**Rows for locating words and elements:**

☆ ☆ ☆

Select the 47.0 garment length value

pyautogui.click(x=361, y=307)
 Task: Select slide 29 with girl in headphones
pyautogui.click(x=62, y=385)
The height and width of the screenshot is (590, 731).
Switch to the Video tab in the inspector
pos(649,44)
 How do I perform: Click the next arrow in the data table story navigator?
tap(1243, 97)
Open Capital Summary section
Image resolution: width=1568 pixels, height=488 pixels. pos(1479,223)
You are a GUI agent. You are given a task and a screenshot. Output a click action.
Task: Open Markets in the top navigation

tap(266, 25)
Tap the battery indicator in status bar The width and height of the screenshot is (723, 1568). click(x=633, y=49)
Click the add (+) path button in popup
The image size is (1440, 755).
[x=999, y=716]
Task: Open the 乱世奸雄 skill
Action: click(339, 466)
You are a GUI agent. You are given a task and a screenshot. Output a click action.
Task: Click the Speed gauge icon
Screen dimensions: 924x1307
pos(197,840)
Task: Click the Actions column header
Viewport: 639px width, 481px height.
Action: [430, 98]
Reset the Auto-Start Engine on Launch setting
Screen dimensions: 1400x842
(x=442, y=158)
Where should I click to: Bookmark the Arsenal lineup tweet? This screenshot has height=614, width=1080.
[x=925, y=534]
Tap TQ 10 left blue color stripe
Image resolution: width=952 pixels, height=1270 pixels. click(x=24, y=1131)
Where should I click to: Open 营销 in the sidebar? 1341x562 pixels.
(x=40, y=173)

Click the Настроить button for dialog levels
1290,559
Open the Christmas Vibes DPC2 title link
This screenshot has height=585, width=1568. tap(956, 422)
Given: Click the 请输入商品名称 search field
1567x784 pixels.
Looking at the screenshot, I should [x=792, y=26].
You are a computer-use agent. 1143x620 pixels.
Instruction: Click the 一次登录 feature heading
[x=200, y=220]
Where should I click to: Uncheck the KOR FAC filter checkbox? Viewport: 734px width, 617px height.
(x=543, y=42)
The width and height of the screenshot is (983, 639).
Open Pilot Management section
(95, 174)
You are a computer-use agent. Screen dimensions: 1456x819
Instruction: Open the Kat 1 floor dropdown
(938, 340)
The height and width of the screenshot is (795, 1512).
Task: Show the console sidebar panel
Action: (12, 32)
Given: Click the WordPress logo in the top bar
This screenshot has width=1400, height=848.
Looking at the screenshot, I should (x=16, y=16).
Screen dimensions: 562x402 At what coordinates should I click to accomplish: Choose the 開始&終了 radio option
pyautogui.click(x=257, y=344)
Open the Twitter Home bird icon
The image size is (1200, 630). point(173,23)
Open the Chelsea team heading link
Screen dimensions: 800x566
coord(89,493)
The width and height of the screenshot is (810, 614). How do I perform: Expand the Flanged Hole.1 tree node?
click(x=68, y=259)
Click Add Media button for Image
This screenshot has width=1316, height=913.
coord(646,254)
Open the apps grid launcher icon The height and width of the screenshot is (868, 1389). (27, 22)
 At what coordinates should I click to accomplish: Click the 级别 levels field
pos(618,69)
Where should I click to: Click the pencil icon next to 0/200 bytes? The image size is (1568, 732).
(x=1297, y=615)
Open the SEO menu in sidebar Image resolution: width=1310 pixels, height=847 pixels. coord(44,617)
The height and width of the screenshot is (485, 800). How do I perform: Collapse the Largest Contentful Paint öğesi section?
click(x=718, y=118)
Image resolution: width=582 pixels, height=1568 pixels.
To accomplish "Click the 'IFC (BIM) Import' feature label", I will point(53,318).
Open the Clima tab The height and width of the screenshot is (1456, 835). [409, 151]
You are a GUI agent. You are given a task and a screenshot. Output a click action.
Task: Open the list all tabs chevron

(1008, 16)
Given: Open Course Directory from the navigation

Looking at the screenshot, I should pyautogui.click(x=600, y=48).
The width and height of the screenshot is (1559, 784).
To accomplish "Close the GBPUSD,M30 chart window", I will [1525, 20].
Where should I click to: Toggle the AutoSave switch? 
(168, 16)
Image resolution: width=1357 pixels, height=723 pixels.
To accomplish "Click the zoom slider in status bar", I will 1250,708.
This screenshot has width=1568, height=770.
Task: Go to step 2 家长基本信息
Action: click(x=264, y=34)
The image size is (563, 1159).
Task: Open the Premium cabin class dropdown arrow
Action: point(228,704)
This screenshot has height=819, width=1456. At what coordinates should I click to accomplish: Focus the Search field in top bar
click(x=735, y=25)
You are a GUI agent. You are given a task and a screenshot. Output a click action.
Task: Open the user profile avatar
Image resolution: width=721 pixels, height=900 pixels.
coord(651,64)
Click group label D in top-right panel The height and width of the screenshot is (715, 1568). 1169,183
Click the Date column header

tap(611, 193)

☆ ☆ ☆

**Aim:**
Copy all of the rows above, word for word.

**Correct answer:**
Select the 47.0 garment length value

pyautogui.click(x=361, y=307)
 Task: Select slide 29 with girl in headphones
pyautogui.click(x=62, y=385)
The height and width of the screenshot is (590, 731).
Switch to the Video tab in the inspector
pos(649,44)
 How do I perform: Click the next arrow in the data table story navigator?
tap(1243, 97)
Open Capital Summary section
Image resolution: width=1568 pixels, height=488 pixels. pos(1479,223)
You are a GUI agent. You are given a task and a screenshot. Output a click action.
Task: Open Markets in the top navigation

tap(266, 25)
Tap the battery indicator in status bar The width and height of the screenshot is (723, 1568). click(x=633, y=49)
Click the add (+) path button in popup
The image size is (1440, 755).
[x=999, y=716]
Task: Open the 乱世奸雄 skill
Action: click(339, 466)
You are a GUI agent. You are given a task and a screenshot. Output a click action.
Task: Click the Speed gauge icon
Screen dimensions: 924x1307
pos(197,840)
Task: Click the Actions column header
Viewport: 639px width, 481px height.
Action: [430, 98]
Reset the Auto-Start Engine on Launch setting
Screen dimensions: 1400x842
(x=442, y=158)
Where should I click to: Bookmark the Arsenal lineup tweet? This screenshot has height=614, width=1080.
[x=925, y=534]
Tap TQ 10 left blue color stripe
Image resolution: width=952 pixels, height=1270 pixels. click(x=24, y=1131)
Where should I click to: Open 营销 in the sidebar? 1341x562 pixels.
(x=40, y=173)

Click the Настроить button for dialog levels
1290,559
Open the Christmas Vibes DPC2 title link
This screenshot has height=585, width=1568. tap(956, 422)
Given: Click the 请输入商品名称 search field
1567x784 pixels.
Looking at the screenshot, I should [x=792, y=26].
You are a computer-use agent. 1143x620 pixels.
Instruction: Click the 一次登录 feature heading
[x=200, y=220]
Where should I click to: Uncheck the KOR FAC filter checkbox? Viewport: 734px width, 617px height.
(x=543, y=42)
The width and height of the screenshot is (983, 639).
Open Pilot Management section
(95, 174)
You are a computer-use agent. Screen dimensions: 1456x819
Instruction: Open the Kat 1 floor dropdown
(938, 340)
The height and width of the screenshot is (795, 1512).
Task: Show the console sidebar panel
Action: (12, 32)
Given: Click the WordPress logo in the top bar
This screenshot has width=1400, height=848.
Looking at the screenshot, I should (x=16, y=16).
Screen dimensions: 562x402 At what coordinates should I click to accomplish: Choose the 開始&終了 radio option
pyautogui.click(x=257, y=344)
Open the Twitter Home bird icon
The image size is (1200, 630). point(173,23)
Open the Chelsea team heading link
Screen dimensions: 800x566
coord(89,493)
The width and height of the screenshot is (810, 614). How do I perform: Expand the Flanged Hole.1 tree node?
click(x=68, y=259)
Click Add Media button for Image
This screenshot has width=1316, height=913.
coord(646,254)
Open the apps grid launcher icon The height and width of the screenshot is (868, 1389). (27, 22)
 At what coordinates should I click to accomplish: Click the 级别 levels field
pos(618,69)
Where should I click to: Click the pencil icon next to 0/200 bytes? The image size is (1568, 732).
(x=1297, y=615)
Open the SEO menu in sidebar Image resolution: width=1310 pixels, height=847 pixels. coord(44,617)
The height and width of the screenshot is (485, 800). How do I perform: Collapse the Largest Contentful Paint öğesi section?
click(x=718, y=118)
Image resolution: width=582 pixels, height=1568 pixels.
To accomplish "Click the 'IFC (BIM) Import' feature label", I will point(53,318).
Open the Clima tab The height and width of the screenshot is (1456, 835). [409, 151]
You are a GUI agent. You are given a task and a screenshot. Output a click action.
Task: Open the list all tabs chevron

(1008, 16)
Given: Open Course Directory from the navigation

Looking at the screenshot, I should pyautogui.click(x=600, y=48).
The width and height of the screenshot is (1559, 784).
To accomplish "Close the GBPUSD,M30 chart window", I will [1525, 20].
Where should I click to: Toggle the AutoSave switch? 
(168, 16)
Image resolution: width=1357 pixels, height=723 pixels.
To accomplish "Click the zoom slider in status bar", I will 1250,708.
This screenshot has width=1568, height=770.
Task: Go to step 2 家长基本信息
Action: click(x=264, y=34)
The image size is (563, 1159).
Task: Open the Premium cabin class dropdown arrow
Action: point(228,704)
This screenshot has height=819, width=1456. At what coordinates should I click to accomplish: Focus the Search field in top bar
click(x=735, y=25)
You are a GUI agent. You are given a task and a screenshot. Output a click action.
Task: Open the user profile avatar
Image resolution: width=721 pixels, height=900 pixels.
coord(651,64)
Click group label D in top-right panel The height and width of the screenshot is (715, 1568). 1169,183
Click the Date column header

tap(611, 193)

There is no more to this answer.